* STATED TASK: Convert the entries from the line containing "Screen dimensions: 1538x784" through the line containing "click(703, 274)" into a two-column CSV with the headers instruction and response. Give each entry one row with its text and its answer, each in its own quoted field, and replace any line breaks with spaces.

***** STORED DATA

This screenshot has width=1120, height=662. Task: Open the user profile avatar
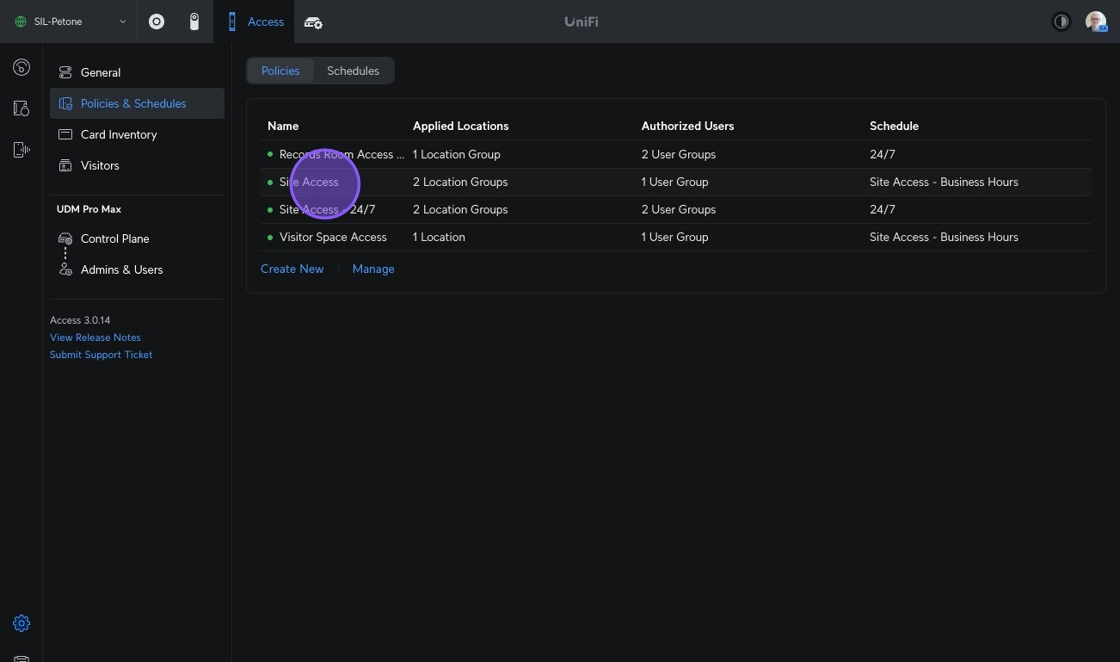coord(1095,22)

**********
***** STORED DATA

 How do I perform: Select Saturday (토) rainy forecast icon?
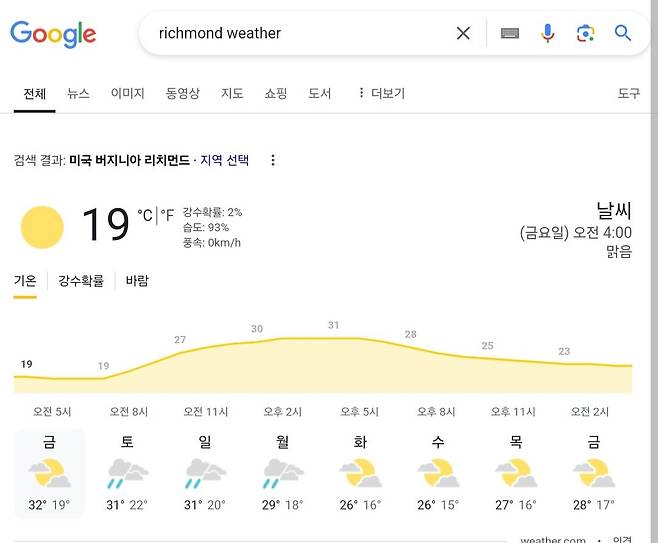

**********
***** STORED DATA

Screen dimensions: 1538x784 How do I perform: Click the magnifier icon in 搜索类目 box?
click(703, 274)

**********

* FINAL RESULT:
instruction,response
"Screen dimensions: 1538x784 How do I perform: Click the magnifier icon in 搜索类目 box?","click(703, 274)"